Kunio Katō (加藤久仁生) (born April 24, 1977) is a Japanese animator known for the short film La Maison en Petits Cubes which won the 2008 Academy Award for Best Animated Short Film. In 2008, the same film won the Cristal for a Short Film (Grand Prix) at the Annecy International Animated Film Festival, making Katō the second Japanese filmmaker to receive the award after Kōji Yamamura's Mt. Head in 2003. He also created The Diary Of Tortov Roddle, a surrealistic dream adventure.

== Biography ==
After graduating from the graphic design department of Tama Art University, Katō joined the video production company Robot Communications in 2001. Affiliated with the character animation department's Animation Studio Cage, he worked on television programs, web animations, and spot commercials. In 2017, he left Robot Communications to work as a freelance animation artist. The same year, he directed the animation for NHK's Minna no Uta song "Kaze to Tomoni" (lyrics and music by Hiroji Miyamoto). In 2020, he also animated the song "Kaito" (sung by Arashi, written by Kenshi Yonezu) for the same program.

During his acceptance speech for the Best Animated Short Film award at the 81st Academy Awards in 2009, Katō famously concluded with "Dōmo arigatō, Mr. Roboto," quoting the lyrics from the American rock band Styx's song "Mr. Roboto", which drew laughter from the audience and was a pun on his production company, Robot.
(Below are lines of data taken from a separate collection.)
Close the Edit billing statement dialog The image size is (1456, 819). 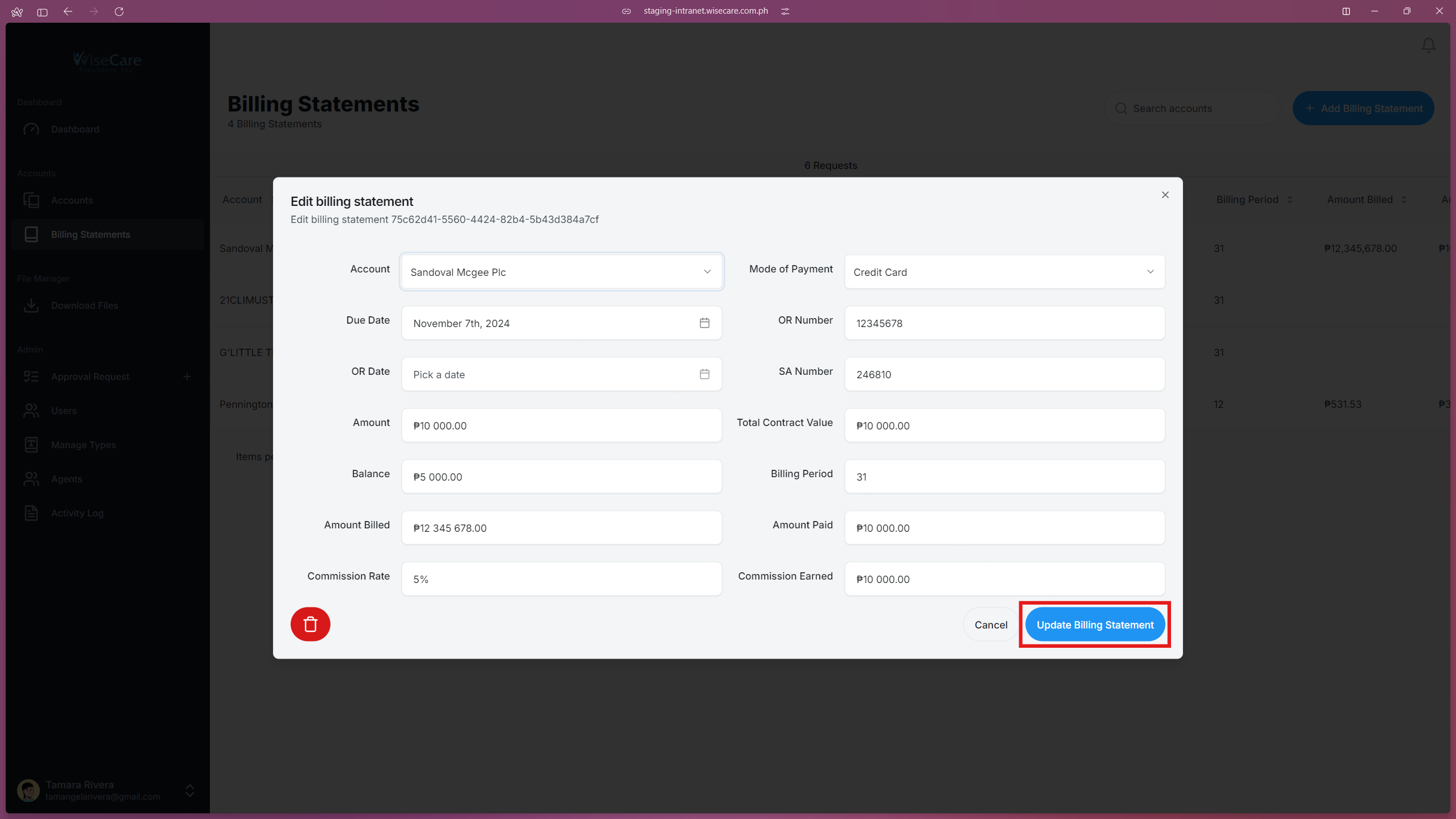click(1164, 195)
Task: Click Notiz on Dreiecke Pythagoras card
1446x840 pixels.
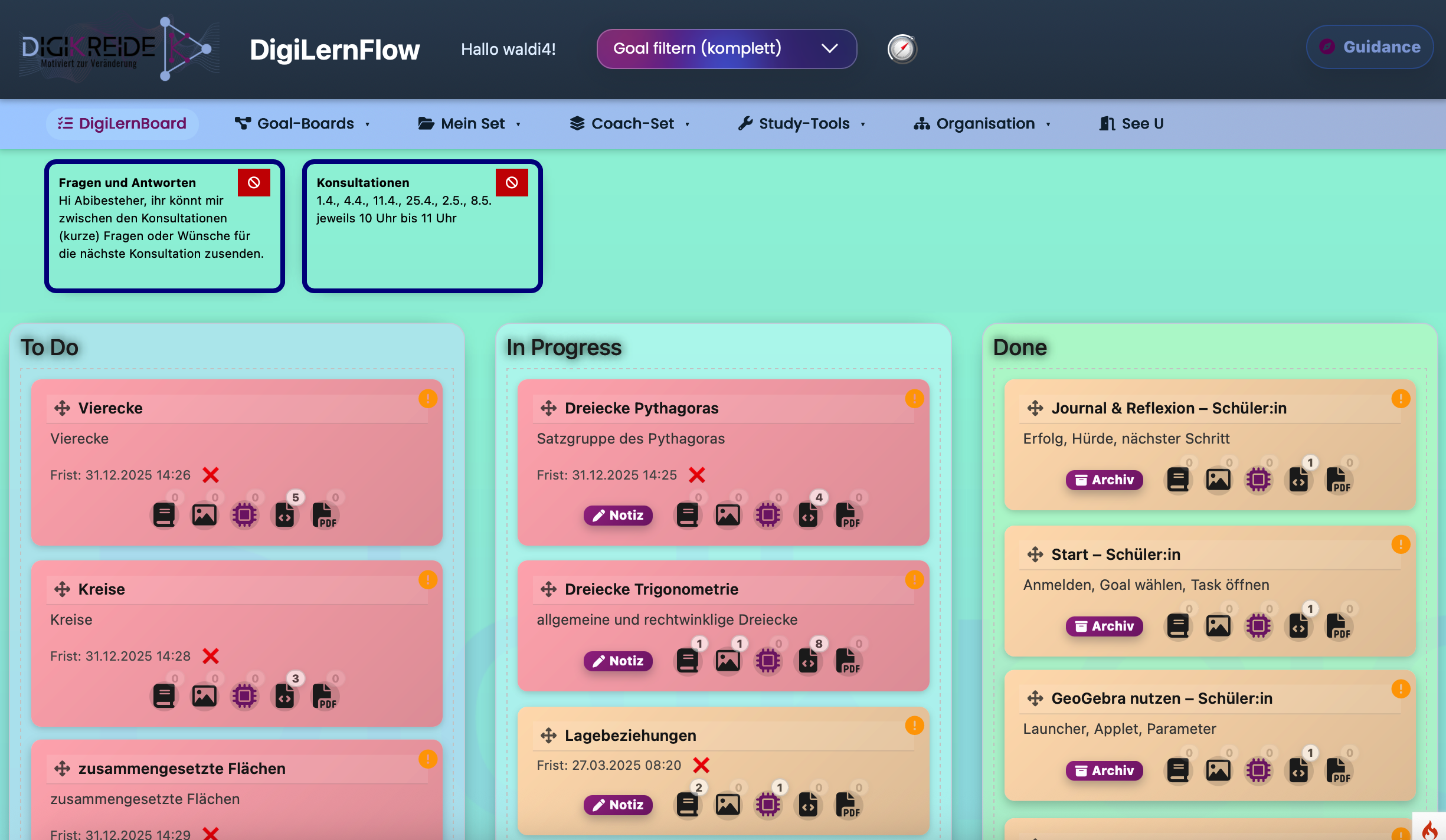Action: 617,516
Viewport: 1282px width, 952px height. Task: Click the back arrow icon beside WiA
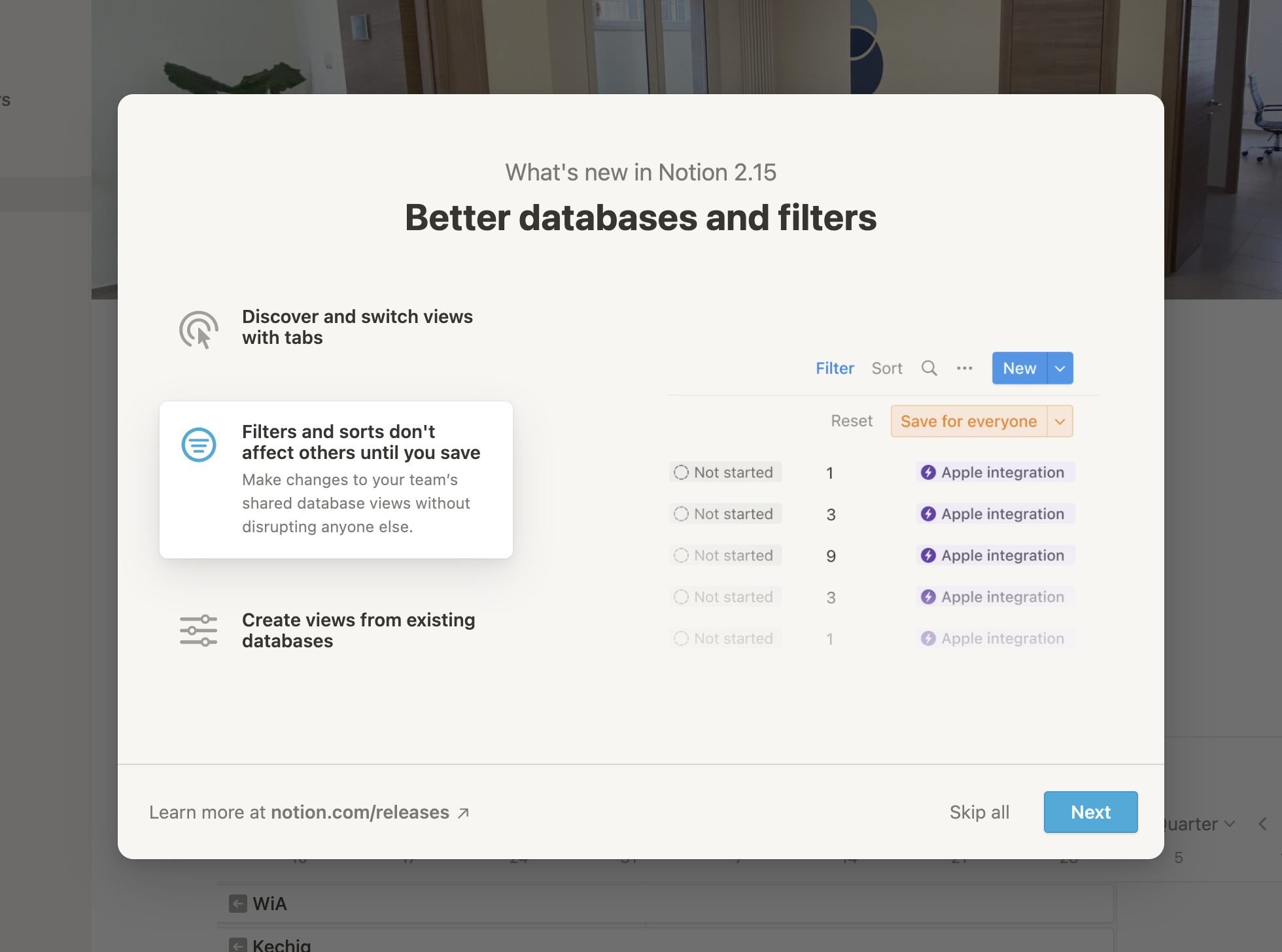238,904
In 2009, he also received the Commissioner for Cultural Affairs Award in the International Art Category, and the Grand Prize in the Animation Division at the 12th Japan Media Arts Festival for La Maison en Petits Cubes.

==Filmography==

List of production work in anime
| Year | Title | Crew role | Notes | Source |
|---|---|---|---|---|
| 2002 | O dore! Tai po おどれ!タイポ | Supervisor | short film series |  |
| 2004 | The Diary Of Tortov Roddle (或る旅人の日記, Aru tabibito no nikki; lit. The Diary of a Certain Traveler) |  | short film series |  |
| 2005 | Min'na no uta 'serunokoi' みんなのうた「セルの恋」 | Animation |  |  |
| 2008 | La Maison en Petits Cubes (つみきのいえ, Tsumiki no Ie) | Director | OVA |  |

== Influence ==
In 2015 the Chilean writer José Baroja published the story "El hombre del terrón de azúcar", the winning text of the XIII Gonzalo Rojas Pizarro International Contest, inspired by the short film "Middonaitokafe" ("The Midnight Cafe"), included in the film The Diary Of Tortov Roddle (或る旅人の日記, Aru tabibito no nikki).